### Work order:
In the listing below, the lines starting with the line with "Where should I click to: Open the История" and going on through the line with "Task: Open the Help menu" are to be reproduced exactly, and only those.

○ ○ ○ ○ ○

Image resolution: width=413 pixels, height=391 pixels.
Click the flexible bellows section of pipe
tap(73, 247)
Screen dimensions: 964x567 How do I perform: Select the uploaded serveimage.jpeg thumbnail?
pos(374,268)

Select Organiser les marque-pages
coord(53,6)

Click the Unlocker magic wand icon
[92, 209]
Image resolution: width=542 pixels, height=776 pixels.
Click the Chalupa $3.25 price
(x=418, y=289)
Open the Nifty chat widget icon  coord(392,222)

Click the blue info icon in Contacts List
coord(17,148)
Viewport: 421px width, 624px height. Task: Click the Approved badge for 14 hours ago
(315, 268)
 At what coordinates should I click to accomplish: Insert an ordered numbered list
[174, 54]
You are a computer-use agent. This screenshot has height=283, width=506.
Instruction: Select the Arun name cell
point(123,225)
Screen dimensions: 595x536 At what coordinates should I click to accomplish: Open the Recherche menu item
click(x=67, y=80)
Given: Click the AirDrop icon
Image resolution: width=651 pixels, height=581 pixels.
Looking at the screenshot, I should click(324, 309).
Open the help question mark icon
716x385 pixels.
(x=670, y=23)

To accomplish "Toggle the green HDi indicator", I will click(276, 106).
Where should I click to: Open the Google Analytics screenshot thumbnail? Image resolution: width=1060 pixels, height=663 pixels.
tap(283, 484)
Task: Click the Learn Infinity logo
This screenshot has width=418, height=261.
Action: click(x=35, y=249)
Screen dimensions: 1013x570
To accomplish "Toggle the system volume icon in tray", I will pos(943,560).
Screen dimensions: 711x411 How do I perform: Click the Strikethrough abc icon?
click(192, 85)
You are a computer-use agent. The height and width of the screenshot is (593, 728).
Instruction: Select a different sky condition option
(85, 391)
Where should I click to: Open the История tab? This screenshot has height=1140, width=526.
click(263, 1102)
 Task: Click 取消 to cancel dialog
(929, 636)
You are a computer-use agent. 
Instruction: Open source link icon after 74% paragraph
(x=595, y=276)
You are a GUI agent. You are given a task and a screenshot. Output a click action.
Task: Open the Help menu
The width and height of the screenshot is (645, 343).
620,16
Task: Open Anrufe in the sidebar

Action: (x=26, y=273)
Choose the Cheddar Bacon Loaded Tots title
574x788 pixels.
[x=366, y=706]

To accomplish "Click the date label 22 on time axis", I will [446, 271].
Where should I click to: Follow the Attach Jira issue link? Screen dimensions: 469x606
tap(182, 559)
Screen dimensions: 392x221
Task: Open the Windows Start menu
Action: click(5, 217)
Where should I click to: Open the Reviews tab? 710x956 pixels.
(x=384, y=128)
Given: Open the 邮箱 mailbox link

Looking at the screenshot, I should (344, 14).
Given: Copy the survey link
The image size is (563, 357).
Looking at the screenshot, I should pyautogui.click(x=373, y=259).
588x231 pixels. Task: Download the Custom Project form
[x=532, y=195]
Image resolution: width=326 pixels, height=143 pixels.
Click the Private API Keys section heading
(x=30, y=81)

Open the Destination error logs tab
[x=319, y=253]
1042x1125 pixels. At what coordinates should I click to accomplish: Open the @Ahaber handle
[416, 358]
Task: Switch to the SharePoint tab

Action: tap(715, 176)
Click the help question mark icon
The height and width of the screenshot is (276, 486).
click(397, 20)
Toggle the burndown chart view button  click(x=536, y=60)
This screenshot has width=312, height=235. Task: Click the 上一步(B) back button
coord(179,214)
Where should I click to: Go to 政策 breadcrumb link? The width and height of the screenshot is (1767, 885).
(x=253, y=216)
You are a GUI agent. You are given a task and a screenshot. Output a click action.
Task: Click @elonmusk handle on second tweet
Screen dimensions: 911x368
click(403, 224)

○ ○ ○ ○ ○

### Exercise result:
Where should I click to: Open the История tab? This screenshot has height=1140, width=526.
click(263, 1102)
 Task: Click 取消 to cancel dialog
(929, 636)
You are a computer-use agent. 
Instruction: Open source link icon after 74% paragraph
(x=595, y=276)
You are a GUI agent. You are given a task and a screenshot. Output a click action.
Task: Open the Help menu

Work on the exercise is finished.